I have been writing about campaigns and elections for more than three decades, but some of the people who comment about my work still don’t seem to have a clue what I do.
I’m quite certain that some who talk about politics like the prognosticator or pundit label. I’m not one of them. Here’s a bulletin: I don’t predict the future. I don’t try to predict the future. If you can predict it, I’m impressed. Congratulations.
So what do I do, especially when it comes to elections? I interview and evaluate candidates, offering projections about the future based on the existing data —polls, fundraising numbers, candidate comments and other pieces of information obtained through reporting.
Of course I make certain near-term assumptions about the future — about public opinion and the economy, for example — but throughout an election cycle, I emphasize that projections are likely to change as circumstances evolve.
And I always leave room for late developments in a cycle, which is why I don’t “call” a flip of the House or the Senate six, 12 or 18 months before an election. I’m not trying to be the first to “predict” who’ll control the House or Senate in a competitive cycle.
Since my analysis is data-driven, I want to see what the late data show — the last-minute polls, the final media buys, late interviews that I have with candidates — before offering my final projections on the most likely House and Senate outcomes.
Given this, I’ve always seen what I do as handicapping, not predicting. For as we all know, long shots win in both horse racing and politics.
All of this seems pretty obvious to me, but I figured I had better be explicit about what I do after reading that I “predicted” in an April 2009 column that Republicans would not win the House in 2010.
When I wrote my April 23, 2009, column, just three months after President Barack Obama’s inauguration, the data clearly indicated that Republicans had no chance of winning back the House.

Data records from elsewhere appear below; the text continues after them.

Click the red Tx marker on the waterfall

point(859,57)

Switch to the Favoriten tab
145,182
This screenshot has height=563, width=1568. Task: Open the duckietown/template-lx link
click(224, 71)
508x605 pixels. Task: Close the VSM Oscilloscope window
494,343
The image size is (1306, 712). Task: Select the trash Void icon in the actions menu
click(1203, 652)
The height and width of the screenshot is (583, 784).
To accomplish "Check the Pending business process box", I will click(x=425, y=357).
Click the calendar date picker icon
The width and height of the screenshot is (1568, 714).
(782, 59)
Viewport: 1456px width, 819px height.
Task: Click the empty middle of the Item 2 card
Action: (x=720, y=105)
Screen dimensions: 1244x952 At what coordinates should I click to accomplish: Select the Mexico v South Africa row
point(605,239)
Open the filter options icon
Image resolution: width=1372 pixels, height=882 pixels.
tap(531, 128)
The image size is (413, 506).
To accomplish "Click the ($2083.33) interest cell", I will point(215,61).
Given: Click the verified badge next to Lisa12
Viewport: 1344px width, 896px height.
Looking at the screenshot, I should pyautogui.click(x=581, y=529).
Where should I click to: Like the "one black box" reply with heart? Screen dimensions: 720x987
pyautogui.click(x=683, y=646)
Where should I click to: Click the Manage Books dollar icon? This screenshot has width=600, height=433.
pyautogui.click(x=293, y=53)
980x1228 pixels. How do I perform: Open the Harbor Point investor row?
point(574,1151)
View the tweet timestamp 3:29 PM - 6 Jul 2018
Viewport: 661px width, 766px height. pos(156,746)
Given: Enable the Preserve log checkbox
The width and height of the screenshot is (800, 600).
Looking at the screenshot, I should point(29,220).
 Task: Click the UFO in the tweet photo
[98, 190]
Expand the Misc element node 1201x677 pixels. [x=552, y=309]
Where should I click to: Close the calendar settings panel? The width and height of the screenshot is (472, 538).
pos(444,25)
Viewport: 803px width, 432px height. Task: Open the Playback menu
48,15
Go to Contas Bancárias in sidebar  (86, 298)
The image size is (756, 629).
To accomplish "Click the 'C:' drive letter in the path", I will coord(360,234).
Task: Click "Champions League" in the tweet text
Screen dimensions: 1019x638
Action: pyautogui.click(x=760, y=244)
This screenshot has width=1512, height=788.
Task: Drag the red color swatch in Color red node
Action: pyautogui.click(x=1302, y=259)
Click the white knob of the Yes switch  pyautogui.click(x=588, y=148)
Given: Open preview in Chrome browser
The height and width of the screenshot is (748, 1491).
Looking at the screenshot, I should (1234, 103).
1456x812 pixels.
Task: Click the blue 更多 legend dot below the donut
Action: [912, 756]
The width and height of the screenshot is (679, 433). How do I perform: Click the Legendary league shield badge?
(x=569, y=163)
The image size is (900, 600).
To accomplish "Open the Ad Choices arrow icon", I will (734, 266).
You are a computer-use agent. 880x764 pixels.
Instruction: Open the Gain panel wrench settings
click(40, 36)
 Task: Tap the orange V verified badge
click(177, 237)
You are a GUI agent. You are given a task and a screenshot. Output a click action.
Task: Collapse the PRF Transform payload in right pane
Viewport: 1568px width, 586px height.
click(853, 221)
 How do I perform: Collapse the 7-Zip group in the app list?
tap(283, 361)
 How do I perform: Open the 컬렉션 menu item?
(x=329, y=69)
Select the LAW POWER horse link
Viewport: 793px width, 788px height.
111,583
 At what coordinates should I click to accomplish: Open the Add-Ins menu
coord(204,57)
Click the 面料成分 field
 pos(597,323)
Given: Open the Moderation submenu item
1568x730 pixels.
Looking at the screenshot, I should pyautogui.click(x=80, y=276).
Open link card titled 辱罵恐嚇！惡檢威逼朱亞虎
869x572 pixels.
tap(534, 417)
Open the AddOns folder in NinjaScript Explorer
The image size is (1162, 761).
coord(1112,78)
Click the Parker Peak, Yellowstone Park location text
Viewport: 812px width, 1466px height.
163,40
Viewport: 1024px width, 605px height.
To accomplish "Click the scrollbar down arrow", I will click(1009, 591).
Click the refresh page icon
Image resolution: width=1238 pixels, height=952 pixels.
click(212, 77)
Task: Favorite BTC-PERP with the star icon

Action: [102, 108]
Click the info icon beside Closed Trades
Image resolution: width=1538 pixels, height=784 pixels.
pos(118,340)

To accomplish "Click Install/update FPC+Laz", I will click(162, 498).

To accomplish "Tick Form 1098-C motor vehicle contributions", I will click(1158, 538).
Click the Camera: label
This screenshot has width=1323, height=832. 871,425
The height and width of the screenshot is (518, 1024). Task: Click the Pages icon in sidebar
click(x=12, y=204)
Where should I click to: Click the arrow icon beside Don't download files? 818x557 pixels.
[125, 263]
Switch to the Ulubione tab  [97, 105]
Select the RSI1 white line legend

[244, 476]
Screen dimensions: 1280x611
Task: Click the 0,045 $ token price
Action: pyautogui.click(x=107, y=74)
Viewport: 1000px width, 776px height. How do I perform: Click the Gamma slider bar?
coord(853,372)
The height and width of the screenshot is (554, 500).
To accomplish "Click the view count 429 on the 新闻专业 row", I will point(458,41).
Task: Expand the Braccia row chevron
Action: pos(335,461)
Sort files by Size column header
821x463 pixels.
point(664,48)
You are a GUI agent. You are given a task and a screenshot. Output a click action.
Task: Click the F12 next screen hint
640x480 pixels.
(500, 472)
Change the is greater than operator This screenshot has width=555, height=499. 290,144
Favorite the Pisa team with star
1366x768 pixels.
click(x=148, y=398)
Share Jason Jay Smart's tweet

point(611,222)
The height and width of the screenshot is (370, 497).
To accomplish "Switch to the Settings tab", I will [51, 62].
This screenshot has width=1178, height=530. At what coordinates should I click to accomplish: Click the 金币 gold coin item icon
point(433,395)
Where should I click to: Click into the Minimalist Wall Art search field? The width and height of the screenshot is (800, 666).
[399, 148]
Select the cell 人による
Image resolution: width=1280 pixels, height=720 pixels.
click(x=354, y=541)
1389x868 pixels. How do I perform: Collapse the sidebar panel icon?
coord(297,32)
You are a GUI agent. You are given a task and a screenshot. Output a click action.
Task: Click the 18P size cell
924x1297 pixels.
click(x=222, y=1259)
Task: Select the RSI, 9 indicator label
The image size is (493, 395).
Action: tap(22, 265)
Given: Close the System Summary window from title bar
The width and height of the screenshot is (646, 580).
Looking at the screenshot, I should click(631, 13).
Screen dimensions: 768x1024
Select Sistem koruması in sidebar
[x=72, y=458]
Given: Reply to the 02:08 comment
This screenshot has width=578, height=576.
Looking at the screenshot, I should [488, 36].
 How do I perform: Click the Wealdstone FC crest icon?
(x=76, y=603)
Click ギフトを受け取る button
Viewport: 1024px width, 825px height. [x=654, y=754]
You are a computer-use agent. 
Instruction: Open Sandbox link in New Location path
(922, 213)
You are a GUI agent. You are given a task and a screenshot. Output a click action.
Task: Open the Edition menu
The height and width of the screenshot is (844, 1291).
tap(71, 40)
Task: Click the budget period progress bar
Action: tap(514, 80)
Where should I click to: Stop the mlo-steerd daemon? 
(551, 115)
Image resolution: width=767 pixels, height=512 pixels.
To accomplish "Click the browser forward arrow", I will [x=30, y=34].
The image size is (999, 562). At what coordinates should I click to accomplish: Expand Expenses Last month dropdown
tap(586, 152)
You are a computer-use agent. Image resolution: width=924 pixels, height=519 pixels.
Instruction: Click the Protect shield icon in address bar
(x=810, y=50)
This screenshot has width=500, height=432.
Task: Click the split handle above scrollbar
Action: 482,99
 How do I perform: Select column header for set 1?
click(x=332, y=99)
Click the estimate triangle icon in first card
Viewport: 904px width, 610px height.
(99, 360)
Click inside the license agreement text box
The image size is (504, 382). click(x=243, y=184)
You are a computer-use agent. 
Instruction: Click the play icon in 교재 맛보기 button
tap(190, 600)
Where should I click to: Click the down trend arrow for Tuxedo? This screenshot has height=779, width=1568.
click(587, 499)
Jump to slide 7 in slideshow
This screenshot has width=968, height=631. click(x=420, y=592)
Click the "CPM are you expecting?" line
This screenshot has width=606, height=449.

As I wrote in that column, the GOP needed a political wave to develop for that to happen, and in April 2009 there were no signs of a wave developing. None. Zero. Zilch. In fact, at that time, public sentiment about the future (specifically about the direction of the country) was improving.
The president’s job approval sat at about 60 percent, the Democratic brand was far better than the Republican brand, and Democrats had recently won a special election in New York state that reflected continuing GOP problems.
I realize that if you are a partisan, you don’t need signs of a wave to see one with absolute certainty. You only need faith, and that’s something that devoted ideologues of the right and the left have in abundance. I’m not opposed to faith when it involves religion, but faith plays no part in my political analysis (or in any political or electoral analysis of any value).
Of course, my assessment didn’t mean that Republicans would never win back the House. But circumstances needed to change — the data would need to change — for that to happen.
When the data did change — Obama’s numbers sank, the economy showed no signs of an economic rebound, unemployment continued to rise, the Democratic Party’s numbers tanked — then I changed my projections, ultimately ending the cycle projecting Republican gains of 55 to 65 seats.
That’s the kind of process I employed last cycle, the cycle before it and the cycle before that. And that’s how I’ll approach 2012.
If you simply want to read an early prediction of what will happen in 2012, you’ll have to look elsewhere. I’m sure you can find some partisan observer or college professor who’ll be happy to offer a guess even now about the next election.
But that’s not what I do here in this column or in my newsletter. I interview and write about candidates, trying to identify the strongest ones as well as the less credible. I report on what the parties are doing and thinking. And I try to compare election cycles. Handicapping is a part of the product, but it’s just a tip of the iceberg.
Now, on to 2012.
Obviously, I have no idea what will happen in the fight for the House next year. At least not yet.
Projections at this point in the cycle are of dubious value, especially because redistricting will be a huge wild card. We have no idea what the economy (and the unemployment rate) will be like. And we don’t know anything about candidate recruitment or fundraising.
Even more important, we don’t know how the dynamic of divided government will play out or how voters will regard the two parties when 2012 rolls around.
We do know that last cycle’s huge Republican net gain of 63 seats means a House of 242 Republicans and 193 Democrats, and that the GOP gains included a handful of Democratic-leaning districts that could snap back to the Democrats in a year when higher turnout among young voters and African-Americans could mean a less Republican electorate.
Republicans control the redistricting process in more states, which gives them a significant advantage. But their large gains in 2010 limit their ability to take advantage of that power, since they already have maximized their gains in some states.
I start out with the working assumption that there won’t be huge changes in the House. Democrats should win back some seats that they lost only because of the midterm wave, but those gains could be offset by the GOP redistricting advantage.
If you haven’t figured it out yet, this isn’t a prediction. It’s a baseline projection that will be adjusted over time, as we all start to see more data and as the 2012 elections approach. Enjoy the ride over the next 22 months.
Stuart Rothenberg is editor of the Rothenberg Political Report.